Work order — Of all the lines in the entries below, give again exactly those starting at the line containing "This screenshot has height=1220, width=768." and ending at the line containing "You are a computer-use agent. Viewport: 746px", both ends included, and no others.

[Collected data]
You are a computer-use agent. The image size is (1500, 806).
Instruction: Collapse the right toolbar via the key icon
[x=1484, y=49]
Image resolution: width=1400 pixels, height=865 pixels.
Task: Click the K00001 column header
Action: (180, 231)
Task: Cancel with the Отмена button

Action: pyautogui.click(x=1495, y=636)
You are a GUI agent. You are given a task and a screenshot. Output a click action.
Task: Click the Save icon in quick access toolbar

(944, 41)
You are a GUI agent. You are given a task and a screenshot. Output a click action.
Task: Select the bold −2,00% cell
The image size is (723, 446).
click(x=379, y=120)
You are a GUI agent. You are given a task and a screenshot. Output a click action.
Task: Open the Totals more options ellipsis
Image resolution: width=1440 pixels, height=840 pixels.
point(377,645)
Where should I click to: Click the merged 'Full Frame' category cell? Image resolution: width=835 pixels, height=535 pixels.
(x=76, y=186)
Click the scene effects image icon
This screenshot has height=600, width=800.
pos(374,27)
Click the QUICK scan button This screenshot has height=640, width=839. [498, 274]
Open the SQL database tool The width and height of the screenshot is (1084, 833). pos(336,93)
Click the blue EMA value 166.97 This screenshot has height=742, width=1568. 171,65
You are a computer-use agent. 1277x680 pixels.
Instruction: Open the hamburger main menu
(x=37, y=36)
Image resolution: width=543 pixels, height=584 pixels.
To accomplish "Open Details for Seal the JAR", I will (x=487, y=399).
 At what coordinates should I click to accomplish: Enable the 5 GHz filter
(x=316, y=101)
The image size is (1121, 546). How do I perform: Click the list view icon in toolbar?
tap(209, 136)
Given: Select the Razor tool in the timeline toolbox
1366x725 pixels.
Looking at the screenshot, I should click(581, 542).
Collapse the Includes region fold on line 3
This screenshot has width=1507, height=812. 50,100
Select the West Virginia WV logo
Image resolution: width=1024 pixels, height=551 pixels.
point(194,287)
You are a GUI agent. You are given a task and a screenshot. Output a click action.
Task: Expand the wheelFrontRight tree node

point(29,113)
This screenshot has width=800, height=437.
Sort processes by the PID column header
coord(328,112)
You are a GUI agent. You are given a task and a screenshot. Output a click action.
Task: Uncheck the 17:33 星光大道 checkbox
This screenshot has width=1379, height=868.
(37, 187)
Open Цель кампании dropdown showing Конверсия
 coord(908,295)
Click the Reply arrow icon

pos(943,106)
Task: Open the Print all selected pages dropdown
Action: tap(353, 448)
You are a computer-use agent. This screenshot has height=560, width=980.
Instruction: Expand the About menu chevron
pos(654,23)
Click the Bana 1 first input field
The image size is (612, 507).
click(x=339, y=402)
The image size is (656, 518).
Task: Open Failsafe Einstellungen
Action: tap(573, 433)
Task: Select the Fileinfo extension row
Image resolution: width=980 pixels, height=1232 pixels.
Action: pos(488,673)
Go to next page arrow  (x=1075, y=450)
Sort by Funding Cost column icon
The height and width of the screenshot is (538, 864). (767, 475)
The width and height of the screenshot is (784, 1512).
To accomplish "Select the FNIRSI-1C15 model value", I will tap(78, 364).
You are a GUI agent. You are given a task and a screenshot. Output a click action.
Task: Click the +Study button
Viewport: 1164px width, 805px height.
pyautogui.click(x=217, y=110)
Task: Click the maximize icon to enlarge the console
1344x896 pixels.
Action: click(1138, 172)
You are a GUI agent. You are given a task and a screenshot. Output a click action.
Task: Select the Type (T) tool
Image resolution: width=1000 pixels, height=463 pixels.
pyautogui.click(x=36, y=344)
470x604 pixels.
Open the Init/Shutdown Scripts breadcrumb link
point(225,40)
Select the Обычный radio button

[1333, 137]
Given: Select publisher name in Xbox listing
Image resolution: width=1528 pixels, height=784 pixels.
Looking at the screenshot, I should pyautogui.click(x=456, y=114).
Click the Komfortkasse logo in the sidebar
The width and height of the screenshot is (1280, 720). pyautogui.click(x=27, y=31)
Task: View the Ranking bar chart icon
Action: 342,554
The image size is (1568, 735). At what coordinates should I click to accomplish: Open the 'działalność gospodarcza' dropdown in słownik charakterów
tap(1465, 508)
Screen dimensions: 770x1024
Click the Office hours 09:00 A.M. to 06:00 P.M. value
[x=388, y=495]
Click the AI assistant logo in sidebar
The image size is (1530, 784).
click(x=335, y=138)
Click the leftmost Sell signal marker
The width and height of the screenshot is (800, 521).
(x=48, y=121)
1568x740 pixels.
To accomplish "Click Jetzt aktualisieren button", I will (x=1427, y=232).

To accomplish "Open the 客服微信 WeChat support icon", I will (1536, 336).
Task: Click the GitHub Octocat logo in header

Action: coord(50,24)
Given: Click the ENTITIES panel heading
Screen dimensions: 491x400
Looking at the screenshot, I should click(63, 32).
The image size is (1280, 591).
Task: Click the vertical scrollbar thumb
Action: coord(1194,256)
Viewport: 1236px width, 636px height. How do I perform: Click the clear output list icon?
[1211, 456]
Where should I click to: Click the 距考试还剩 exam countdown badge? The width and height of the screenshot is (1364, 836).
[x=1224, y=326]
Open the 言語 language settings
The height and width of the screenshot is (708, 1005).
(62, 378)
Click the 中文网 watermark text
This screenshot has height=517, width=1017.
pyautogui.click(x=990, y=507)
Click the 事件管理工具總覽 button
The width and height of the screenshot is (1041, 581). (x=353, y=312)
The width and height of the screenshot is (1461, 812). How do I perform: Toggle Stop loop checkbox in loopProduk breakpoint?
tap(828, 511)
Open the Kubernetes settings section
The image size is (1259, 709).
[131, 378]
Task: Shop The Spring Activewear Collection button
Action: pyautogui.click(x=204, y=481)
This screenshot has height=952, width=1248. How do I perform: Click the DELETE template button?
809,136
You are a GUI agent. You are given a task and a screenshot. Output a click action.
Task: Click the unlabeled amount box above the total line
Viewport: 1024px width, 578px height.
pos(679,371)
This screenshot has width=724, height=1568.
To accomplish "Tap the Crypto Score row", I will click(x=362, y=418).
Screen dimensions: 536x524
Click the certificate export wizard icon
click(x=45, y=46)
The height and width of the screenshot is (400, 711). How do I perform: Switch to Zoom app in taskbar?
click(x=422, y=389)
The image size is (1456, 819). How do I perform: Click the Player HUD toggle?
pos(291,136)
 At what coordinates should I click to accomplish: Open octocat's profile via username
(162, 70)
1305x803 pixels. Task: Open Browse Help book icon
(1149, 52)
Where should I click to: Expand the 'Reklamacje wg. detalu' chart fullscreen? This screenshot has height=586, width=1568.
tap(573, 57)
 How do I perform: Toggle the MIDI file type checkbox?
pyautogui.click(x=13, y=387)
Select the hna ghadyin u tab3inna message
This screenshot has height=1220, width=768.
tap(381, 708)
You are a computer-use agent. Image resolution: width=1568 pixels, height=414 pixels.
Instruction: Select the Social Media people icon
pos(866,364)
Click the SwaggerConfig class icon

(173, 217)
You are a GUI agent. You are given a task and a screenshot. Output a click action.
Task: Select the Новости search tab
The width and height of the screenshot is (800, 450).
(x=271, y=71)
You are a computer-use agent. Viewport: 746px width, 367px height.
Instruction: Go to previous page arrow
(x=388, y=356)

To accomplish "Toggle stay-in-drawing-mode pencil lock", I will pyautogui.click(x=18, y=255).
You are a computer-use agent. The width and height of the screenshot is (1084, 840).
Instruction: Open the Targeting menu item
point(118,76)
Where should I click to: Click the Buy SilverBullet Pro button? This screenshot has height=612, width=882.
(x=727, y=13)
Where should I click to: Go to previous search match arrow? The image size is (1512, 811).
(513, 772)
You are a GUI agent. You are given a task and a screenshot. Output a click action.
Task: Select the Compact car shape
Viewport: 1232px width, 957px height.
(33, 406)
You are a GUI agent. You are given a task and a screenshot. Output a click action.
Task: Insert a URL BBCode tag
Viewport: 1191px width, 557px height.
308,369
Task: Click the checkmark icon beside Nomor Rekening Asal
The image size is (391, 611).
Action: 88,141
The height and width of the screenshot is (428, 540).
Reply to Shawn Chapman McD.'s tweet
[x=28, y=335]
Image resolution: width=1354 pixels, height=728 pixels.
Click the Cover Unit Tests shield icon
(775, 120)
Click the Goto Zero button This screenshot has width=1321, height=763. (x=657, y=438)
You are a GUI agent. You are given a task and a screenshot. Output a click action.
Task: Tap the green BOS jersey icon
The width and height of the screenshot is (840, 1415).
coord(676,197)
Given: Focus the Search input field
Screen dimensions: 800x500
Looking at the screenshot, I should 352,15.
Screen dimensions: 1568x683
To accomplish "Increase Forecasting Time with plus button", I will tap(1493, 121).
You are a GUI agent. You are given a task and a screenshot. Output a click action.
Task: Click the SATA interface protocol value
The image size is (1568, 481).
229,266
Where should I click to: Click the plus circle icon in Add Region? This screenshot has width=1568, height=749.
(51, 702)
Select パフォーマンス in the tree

Output of the task —
This screenshot has height=1220, width=768.
tap(381, 708)
You are a computer-use agent. Image resolution: width=1568 pixels, height=414 pixels.
Instruction: Select the Social Media people icon
pos(866,364)
Click the SwaggerConfig class icon

(173, 217)
You are a GUI agent. You are given a task and a screenshot. Output a click action.
Task: Select the Новости search tab
The width and height of the screenshot is (800, 450).
(x=271, y=71)
You are a computer-use agent. Viewport: 746px width, 367px height.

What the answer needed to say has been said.